These days this ease of use has spread beyond the PC to the virtual, networked
space of the Internet, so that now nonprogrammers can even insert Java applets
into their webpages without understanding a single line of code.

b) Competition for a chunk of the 'global market' by major industry players

An extension of (local) popularization is the export of information technology
around the world. Popularization has now occurred on a global scale and English
is no longer necessarily the lingua franca of the user. Perhaps there is no true
lingua franca, but only the individual languages of the users. One thing is
certain -- it is no longer necessary to understand English to use a computer,
nor it is necessary to have a degree in computer science.

A pull from non-English-speaking computer users and a push from technology
companies competing for global markets has made localization a fast growing area
in software and hardware development. This development has not been as fast as
it could have been. The first step was for ASCII to become Extended ASCII. This
meant that computers could begin to start recognizing the accents and symbols
used in variants of the English alphabet -- mostly used by European languages.
But only one language could be displayed on a page at a time.

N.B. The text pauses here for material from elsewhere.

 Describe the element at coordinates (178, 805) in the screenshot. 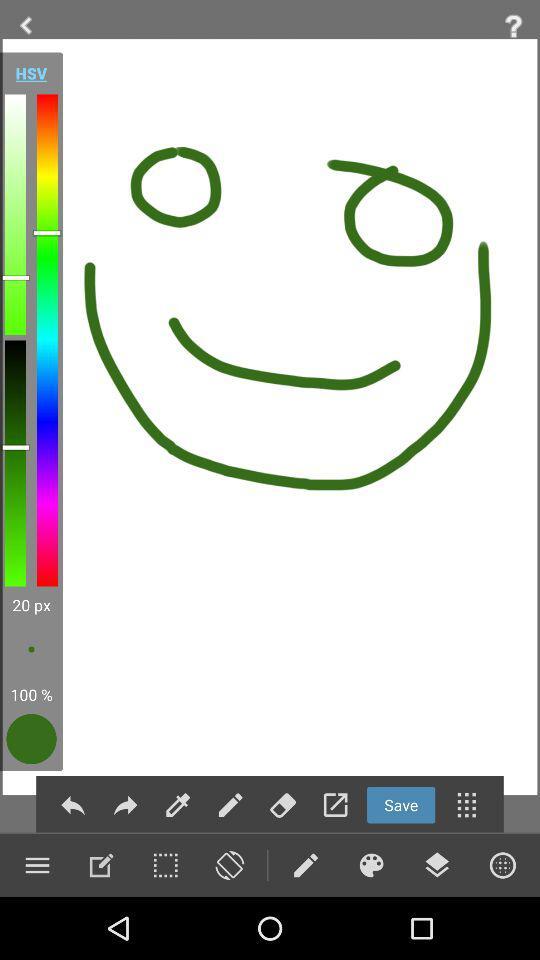

I see `pin option` at that location.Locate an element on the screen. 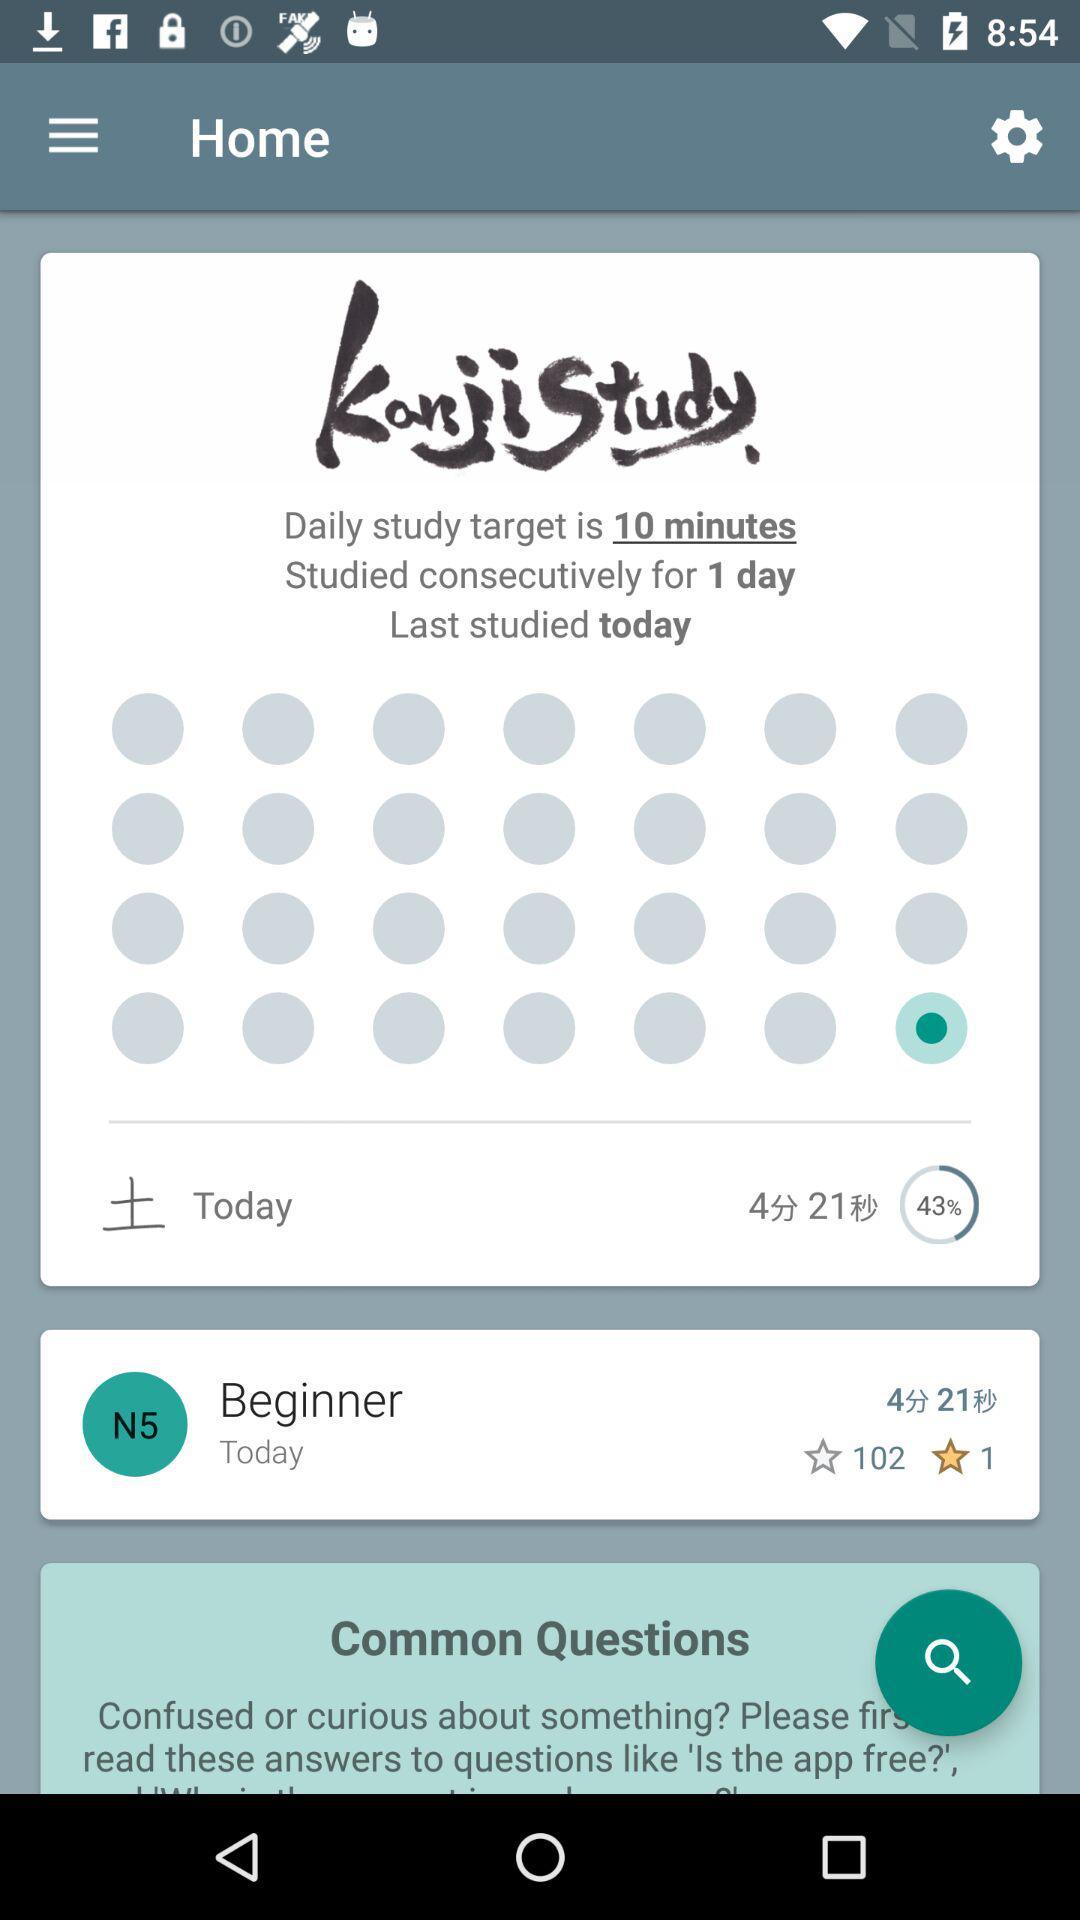 The height and width of the screenshot is (1920, 1080). item below last studied today item is located at coordinates (799, 728).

c) Technological developments

The most recent development is Unicode. Although still evolving and only just
being incorporated into the latest software, this new coding system translates
each character into 16 bytes. Whereas 8 byte Extended ASCII could only handle a
maximum of 256 characters, Unicode can handle over 65,000 unique characters and
therefore potentially accommodate all of the world's writing systems on the
computer.

So now the tools are more or less in place. They are still not perfect, but at
last we can at least surf the Web in Chinese, Japanese, Korean, and numerous
other languages that don't use the Western alphabet. As the Internet spreads to
parts of the world where English is rarely used -- such as China, for example,
it is natural that Chinese, and not English, will be the preferred choice for
interacting with it. For the majority of the users in China, their mother tongue
will be the only choice.

There is a change-over period, of course. Much of the technical terminology on
the Web is still not translated into other languages. And as we found with our
Multilingual Glossary of Internet Terminology -- known as NetGlos -- the
translation of these terms is not always a simple process. Before a new term
becomes accepted as the 'correct' one, there is a period of instability where a
number of competing candidates are used. Often an English loanword becomes the
starting point -- and in many cases the endpoint. But eventually a winner
emerges that becomes codified into published technical dictionaries as well as
the everyday interactions of the nontechnical user. The latest version of
NetGlos is the Russian one and it should be available in a couple of weeks or so
[end of September 1998]. It will no doubt be an excellent example of the
ongoing, dynamic process of 'Russification' of Web terminology.

d) Linguistic democracy

Whereas 'mother-tongue education' was deemed a human right for every child in
the world by a UNESCO report in the early '50s, 'mother-tongue surfing' may very
well be the Information Age equivalent. If the Internet is to truly become the
Global Network that it is promoted as being, then all users, regardless of
language background, should have access to it. To keep the Internet as the
preserve of those who, by historical accident, practical necessity, or political
privilege, happen to know English, is unfair to those who don't.

e) Electronic commerce

Although a multilingual Web may be desirable on moral and ethical grounds, such
high ideals are not enough to make it other than a reality on a small-scale. As
well as the appropriate technology being available so that the non-English
speaker can go, there is the impact of 'electronic commerce' as a major force
that may make multilingualism the most natural path for cyberspace.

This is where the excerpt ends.